## Requirement
Output the entries below as a JSON list of strings, one string per line with blank lines omitted, from the line containing "обработку персональных данных (18, 537)" up to and including the line containing "Réglages (196, 548)". Leave the pictures out of the list.

# start of Dataset records

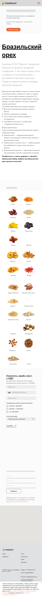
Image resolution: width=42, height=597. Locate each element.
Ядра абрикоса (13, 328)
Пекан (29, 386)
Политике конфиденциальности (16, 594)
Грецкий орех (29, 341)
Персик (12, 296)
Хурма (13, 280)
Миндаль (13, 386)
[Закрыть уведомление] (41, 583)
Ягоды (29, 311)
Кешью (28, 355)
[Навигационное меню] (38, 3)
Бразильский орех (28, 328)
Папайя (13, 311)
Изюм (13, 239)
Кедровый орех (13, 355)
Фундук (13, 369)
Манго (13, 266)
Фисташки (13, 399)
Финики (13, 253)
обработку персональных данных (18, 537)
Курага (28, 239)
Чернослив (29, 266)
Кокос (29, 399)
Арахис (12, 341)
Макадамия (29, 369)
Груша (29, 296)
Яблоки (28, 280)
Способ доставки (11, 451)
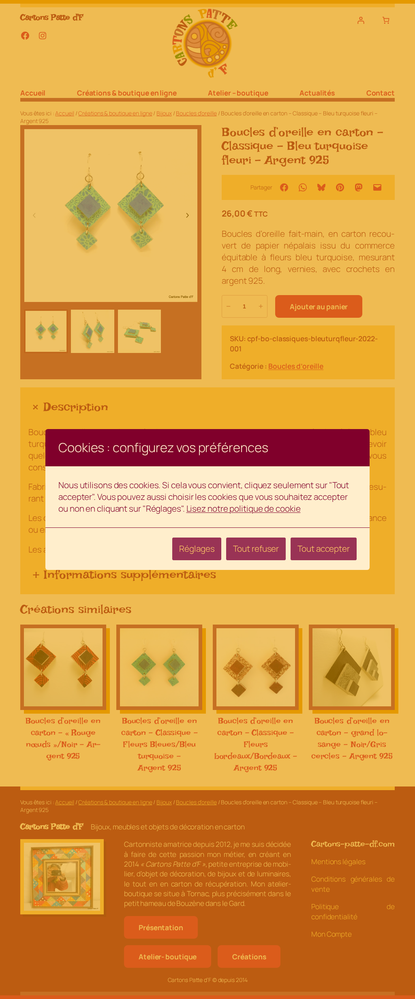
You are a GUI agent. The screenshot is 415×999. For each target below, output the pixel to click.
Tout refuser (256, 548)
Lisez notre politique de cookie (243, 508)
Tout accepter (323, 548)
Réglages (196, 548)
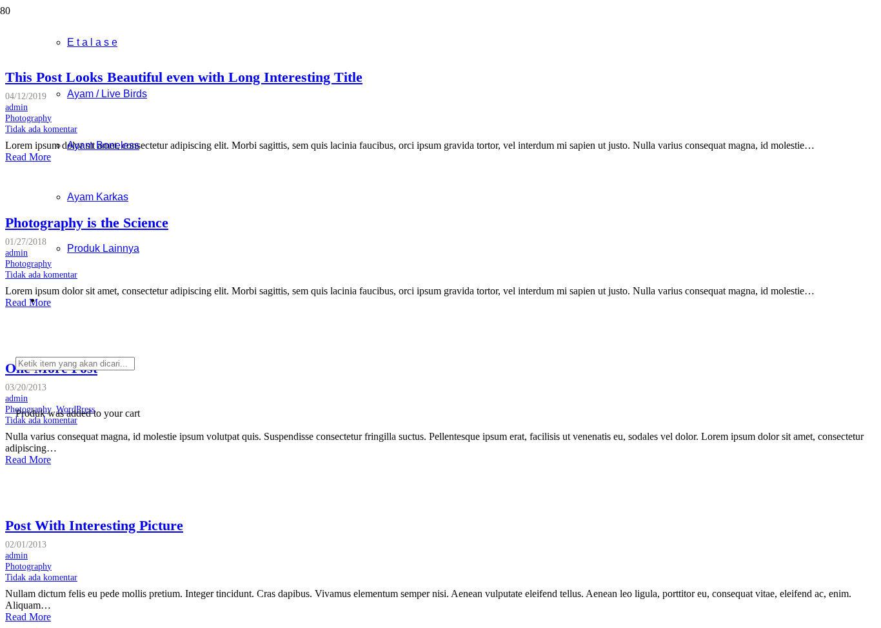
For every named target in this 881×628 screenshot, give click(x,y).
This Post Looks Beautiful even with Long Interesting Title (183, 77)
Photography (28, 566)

# end of Dataset records
# start of Dataset records

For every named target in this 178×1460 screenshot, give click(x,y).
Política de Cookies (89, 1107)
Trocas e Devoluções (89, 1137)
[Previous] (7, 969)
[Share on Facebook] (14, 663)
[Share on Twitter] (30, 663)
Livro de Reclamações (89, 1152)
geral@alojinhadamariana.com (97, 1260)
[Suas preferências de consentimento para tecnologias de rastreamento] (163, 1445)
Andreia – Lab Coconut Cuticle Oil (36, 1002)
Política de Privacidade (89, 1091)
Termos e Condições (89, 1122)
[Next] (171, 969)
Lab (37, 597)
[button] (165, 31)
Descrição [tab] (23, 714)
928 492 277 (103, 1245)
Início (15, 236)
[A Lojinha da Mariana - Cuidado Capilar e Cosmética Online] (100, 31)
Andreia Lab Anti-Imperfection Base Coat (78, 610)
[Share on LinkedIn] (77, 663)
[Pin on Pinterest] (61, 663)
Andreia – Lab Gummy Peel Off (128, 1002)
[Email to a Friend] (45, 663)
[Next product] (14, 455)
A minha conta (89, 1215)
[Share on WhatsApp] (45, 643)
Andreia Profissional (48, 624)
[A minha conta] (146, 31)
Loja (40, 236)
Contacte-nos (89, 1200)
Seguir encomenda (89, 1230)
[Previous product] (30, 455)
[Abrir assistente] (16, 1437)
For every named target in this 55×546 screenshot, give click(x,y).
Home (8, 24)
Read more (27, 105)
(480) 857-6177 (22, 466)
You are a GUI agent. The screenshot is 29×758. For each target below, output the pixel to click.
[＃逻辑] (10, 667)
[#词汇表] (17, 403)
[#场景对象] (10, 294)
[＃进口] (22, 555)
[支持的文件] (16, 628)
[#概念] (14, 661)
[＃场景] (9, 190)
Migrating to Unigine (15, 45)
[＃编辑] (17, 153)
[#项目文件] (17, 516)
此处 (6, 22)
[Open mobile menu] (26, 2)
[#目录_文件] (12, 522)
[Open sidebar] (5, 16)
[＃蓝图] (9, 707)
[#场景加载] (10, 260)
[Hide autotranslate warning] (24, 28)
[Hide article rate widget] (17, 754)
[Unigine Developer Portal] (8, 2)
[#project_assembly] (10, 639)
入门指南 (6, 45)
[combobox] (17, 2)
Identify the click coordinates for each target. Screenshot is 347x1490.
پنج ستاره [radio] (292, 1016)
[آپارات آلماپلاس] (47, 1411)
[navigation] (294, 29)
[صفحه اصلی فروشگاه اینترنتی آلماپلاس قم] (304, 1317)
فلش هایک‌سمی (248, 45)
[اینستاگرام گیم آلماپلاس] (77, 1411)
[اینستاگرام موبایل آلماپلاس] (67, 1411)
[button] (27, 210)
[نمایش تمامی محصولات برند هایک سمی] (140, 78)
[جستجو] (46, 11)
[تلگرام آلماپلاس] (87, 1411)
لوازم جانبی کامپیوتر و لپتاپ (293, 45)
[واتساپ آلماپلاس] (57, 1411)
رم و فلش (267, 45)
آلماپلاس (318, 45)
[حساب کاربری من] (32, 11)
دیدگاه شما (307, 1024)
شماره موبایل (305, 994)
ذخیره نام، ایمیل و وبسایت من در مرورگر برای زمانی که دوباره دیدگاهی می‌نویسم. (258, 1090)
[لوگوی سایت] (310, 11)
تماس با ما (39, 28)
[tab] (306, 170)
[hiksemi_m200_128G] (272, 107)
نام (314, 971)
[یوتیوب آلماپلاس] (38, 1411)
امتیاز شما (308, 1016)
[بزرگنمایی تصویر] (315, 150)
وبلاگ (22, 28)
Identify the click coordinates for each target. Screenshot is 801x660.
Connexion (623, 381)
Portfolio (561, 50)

# end of Dataset records

## Correct result
[
  "обработку персональных данных (18, 537)",
  "Курага (28, 239)",
  "Чернослив (29, 266)",
  "Кокос (29, 399)",
  "Арахис (12, 341)",
  "Макадамия (29, 369)",
  "Груша (29, 296)",
  "Яблоки (28, 280)",
  "Способ доставки (11, 451)",
  "You are a GUI agent. The screenshot is 415×999. For each target below, output the pixel to click.",
  "Tout refuser (256, 548)",
  "Lisez notre politique de cookie (243, 508)",
  "Tout accepter (323, 548)",
  "Réglages (196, 548)"
]